Extracted records
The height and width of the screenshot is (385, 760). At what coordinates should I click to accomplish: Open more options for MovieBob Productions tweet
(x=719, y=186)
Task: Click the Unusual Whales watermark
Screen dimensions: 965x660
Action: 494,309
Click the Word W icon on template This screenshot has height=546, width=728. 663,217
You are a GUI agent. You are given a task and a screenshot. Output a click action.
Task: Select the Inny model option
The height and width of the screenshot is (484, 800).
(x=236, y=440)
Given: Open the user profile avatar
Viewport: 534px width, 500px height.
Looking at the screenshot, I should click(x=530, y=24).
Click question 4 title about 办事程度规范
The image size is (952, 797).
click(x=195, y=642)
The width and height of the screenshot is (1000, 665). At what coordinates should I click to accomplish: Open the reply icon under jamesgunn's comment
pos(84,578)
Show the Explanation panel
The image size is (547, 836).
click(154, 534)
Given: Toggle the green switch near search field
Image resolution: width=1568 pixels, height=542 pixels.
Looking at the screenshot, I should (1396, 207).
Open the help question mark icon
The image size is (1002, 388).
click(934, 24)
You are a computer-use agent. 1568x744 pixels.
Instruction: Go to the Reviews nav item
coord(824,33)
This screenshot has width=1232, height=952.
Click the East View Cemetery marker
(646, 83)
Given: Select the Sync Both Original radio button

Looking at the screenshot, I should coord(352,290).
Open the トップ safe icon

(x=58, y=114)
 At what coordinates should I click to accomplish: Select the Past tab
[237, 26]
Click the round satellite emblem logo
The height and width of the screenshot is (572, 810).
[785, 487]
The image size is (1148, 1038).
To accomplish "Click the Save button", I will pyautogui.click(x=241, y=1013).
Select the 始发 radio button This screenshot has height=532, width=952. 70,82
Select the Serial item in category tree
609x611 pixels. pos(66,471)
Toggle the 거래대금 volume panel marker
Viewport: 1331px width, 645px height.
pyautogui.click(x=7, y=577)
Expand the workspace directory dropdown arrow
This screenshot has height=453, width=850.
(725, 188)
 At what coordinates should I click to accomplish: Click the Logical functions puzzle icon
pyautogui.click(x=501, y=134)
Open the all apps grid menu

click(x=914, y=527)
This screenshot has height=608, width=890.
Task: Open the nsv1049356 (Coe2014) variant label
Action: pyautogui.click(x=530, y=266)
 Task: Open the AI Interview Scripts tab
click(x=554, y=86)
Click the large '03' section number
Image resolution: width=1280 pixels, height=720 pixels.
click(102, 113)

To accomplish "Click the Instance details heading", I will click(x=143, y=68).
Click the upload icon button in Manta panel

#### What is required
Show every line in the records above that contains the word "will".

#### Your solution
To accomplish "Click the Save button", I will pyautogui.click(x=241, y=1013).
To accomplish "Click the Instance details heading", I will click(x=143, y=68).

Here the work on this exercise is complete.